◆ **WORK ITEM**:
What is needed is an exact copy of the entries below, from the line that contains "Cart (433, 1096)" through the final line, both included, and nothing else.

Collected data entries
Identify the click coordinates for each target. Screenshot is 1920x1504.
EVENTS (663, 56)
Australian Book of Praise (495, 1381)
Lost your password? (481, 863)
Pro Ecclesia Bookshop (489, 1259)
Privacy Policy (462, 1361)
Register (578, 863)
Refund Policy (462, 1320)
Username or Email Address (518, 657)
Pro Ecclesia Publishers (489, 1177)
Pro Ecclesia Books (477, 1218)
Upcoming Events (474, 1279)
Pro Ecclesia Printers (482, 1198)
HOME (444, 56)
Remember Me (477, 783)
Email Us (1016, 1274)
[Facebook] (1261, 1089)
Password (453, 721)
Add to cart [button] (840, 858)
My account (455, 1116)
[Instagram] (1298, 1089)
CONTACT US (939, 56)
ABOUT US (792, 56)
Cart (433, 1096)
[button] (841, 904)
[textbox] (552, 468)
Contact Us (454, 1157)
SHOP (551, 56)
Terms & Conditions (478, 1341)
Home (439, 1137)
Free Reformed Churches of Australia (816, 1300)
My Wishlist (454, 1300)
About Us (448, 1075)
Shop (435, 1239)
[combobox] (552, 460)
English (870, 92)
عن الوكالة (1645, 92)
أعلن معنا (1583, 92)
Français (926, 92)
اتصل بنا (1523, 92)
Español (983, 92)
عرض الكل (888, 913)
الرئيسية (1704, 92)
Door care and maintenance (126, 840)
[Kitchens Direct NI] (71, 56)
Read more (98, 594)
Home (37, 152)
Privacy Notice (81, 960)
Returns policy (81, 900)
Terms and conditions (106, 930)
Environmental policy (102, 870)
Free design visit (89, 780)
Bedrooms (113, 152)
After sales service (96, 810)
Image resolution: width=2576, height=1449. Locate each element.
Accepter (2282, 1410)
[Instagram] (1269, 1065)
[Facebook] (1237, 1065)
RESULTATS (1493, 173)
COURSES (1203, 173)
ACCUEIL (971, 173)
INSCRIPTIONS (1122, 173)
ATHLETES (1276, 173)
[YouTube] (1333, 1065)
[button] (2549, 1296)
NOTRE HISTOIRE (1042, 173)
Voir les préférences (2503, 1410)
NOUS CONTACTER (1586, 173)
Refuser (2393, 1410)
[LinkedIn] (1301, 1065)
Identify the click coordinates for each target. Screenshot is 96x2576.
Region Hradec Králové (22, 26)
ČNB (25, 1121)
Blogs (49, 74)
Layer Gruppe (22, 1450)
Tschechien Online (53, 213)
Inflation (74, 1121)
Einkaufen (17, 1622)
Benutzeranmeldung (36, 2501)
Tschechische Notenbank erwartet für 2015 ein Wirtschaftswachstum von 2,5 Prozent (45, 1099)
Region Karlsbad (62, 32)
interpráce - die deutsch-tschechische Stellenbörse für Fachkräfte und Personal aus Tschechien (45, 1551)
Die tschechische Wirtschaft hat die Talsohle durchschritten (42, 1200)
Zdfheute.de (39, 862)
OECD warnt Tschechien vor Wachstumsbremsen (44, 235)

◆ **EXERCISE ANSWER**:
Cart (433, 1096)
[button] (841, 904)
[textbox] (552, 468)
Contact Us (454, 1157)
SHOP (551, 56)
Terms & Conditions (478, 1341)
Home (439, 1137)
Free Reformed Churches of Australia (816, 1300)
My Wishlist (454, 1300)
About Us (448, 1075)
Shop (435, 1239)
[combobox] (552, 460)
English (870, 92)
عن الوكالة (1645, 92)
أعلن معنا (1583, 92)
Français (926, 92)
اتصل بنا (1523, 92)
Español (983, 92)
عرض الكل (888, 913)
الرئيسية (1704, 92)
Door care and maintenance (126, 840)
[Kitchens Direct NI] (71, 56)
Read more (98, 594)
Home (37, 152)
Privacy Notice (81, 960)
Returns policy (81, 900)
Terms and conditions (106, 930)
Environmental policy (102, 870)
Free design visit (89, 780)
Bedrooms (113, 152)
After sales service (96, 810)
Image resolution: width=2576, height=1449. Locate each element.
Accepter (2282, 1410)
[Instagram] (1269, 1065)
[Facebook] (1237, 1065)
RESULTATS (1493, 173)
COURSES (1203, 173)
ACCUEIL (971, 173)
INSCRIPTIONS (1122, 173)
ATHLETES (1276, 173)
[YouTube] (1333, 1065)
[button] (2549, 1296)
NOTRE HISTOIRE (1042, 173)
Voir les préférences (2503, 1410)
NOUS CONTACTER (1586, 173)
Refuser (2393, 1410)
[LinkedIn] (1301, 1065)
Identify the click coordinates for each target. Screenshot is 96x2576.
Region Hradec Králové (22, 26)
ČNB (25, 1121)
Blogs (49, 74)
Layer Gruppe (22, 1450)
Tschechien Online (53, 213)
Inflation (74, 1121)
Einkaufen (17, 1622)
Benutzeranmeldung (36, 2501)
Tschechische Notenbank erwartet für 2015 ein Wirtschaftswachstum von 2,5 Prozent (45, 1099)
Region Karlsbad (62, 32)
interpráce - die deutsch-tschechische Stellenbörse für Fachkräfte und Personal aus Tschechien (45, 1551)
Die tschechische Wirtschaft hat die Talsohle durchschritten (42, 1200)
Zdfheute.de (39, 862)
OECD warnt Tschechien vor Wachstumsbremsen (44, 235)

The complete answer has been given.